Some years ago, Cathy and I were listening to jazz on the patio of the Grand Hotel in Nacogdoches, Texas. We’d been enjoying some brandy and Benedictine. Cathy was wearing a pair of high heels, and, when we got up from our seats, she teetered just a tad on those heels. “I guess I’m just a drunk girl in stilettos,” she said. “Hey, that’s a good title.” I ended up writing a short story called “Drunk Girl in Stilettos,” and The Georgia Review was kind enough to publish it. The editor told me, “That story was nothing like what the title suggested.” I’d put a girl in stilettos along a blacktop road, and I’d let two misfit men pull over to give her a ride. A recipe for disaster. Then I asked myself how the story could be quite the opposite of what the premise led readers to expect. Instead of a promiscuous girl doing a walk of shame, I had the girl trying to get to her daddy’s wake even though her mother had told her not to come. Instead of violent men, I made the men in the car people whose own mistakes had given them great empathy for the down and out. When we find opposing traits in our characters—when we refuse to settle for stereotypes—their stories get interesting.

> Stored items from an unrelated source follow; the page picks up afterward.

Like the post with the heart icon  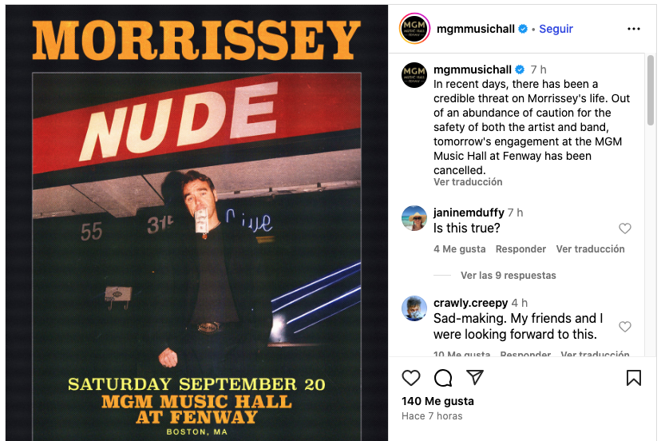click(410, 378)
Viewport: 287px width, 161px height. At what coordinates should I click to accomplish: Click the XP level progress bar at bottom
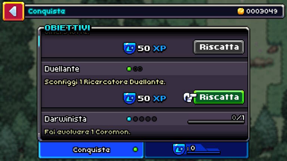click(204, 152)
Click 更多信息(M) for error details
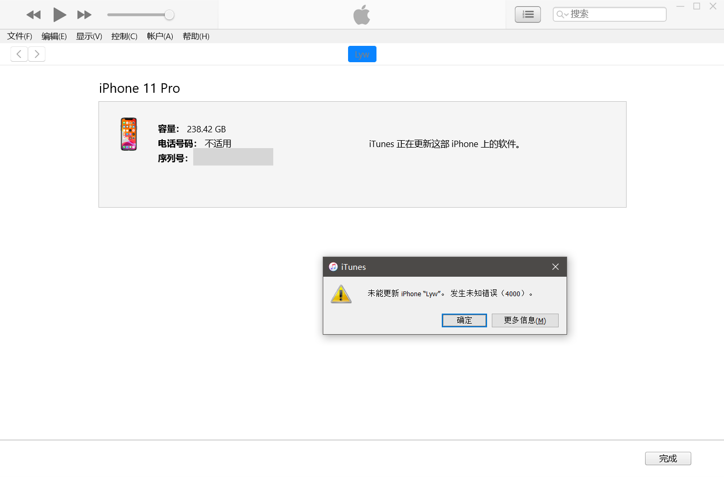 524,320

Sunday mornings always make me think of the Kris Kristofferson song, “Sunday Mornin’ Comin’ Down,” which became a big hit for Johnny Cash. When I hear the pain of the speaker, a man roaming the streets after a night of drinking, I recall a time when I was fifteen and coming nearer and nearer each day to being lost for good. I was walking the streets early on a Sunday morning when I heard something stir in the bed of a pickup truck. I saw a man stretched out on his stomach, one cowboy boot on and one off, flannel shirt untucked from his faded jeans, and empty beer cans all around him. Each time I recall this memory, I connect it to the part of the Kristofferson song where the speaker catches “the Sunday smell of someone fryin’ chicken”: “And it took me back to somethin’/That I’d lost somehow, somewhere along the way.” That awareness of a previous, better way of living being just out of reach touches me and makes me wonder about the man in the truck bed and how he ended up there. The first place I’d look would be the place most people passing by wouldn’t even consider. I’d look at the time when this man’s life was beautiful. I’d imagine his vulnerable times when he wishes he could have that beautiful life back. I’d look in the opposite direction from where most people—people who’d already made up their minds about the man—would look. Henry James said, “A writer is someone on whom nothing is lost.” Stories are all around us. All we have to do is pay attention. Let your imagination take you places the general population wouldn’t go. Find the opposites in your characters and their situations. There’s a tough woman named Bambi, and a drunk girl in stilettos, and a man asleep in a truck bed. What can you make of that?





  1. Ellen Birkett Morris on July 5, 2023 at 9:39 pm

    Thanks for this, Lee. I believe this approach and your empathy for the human condition are what make your stories so original and moving.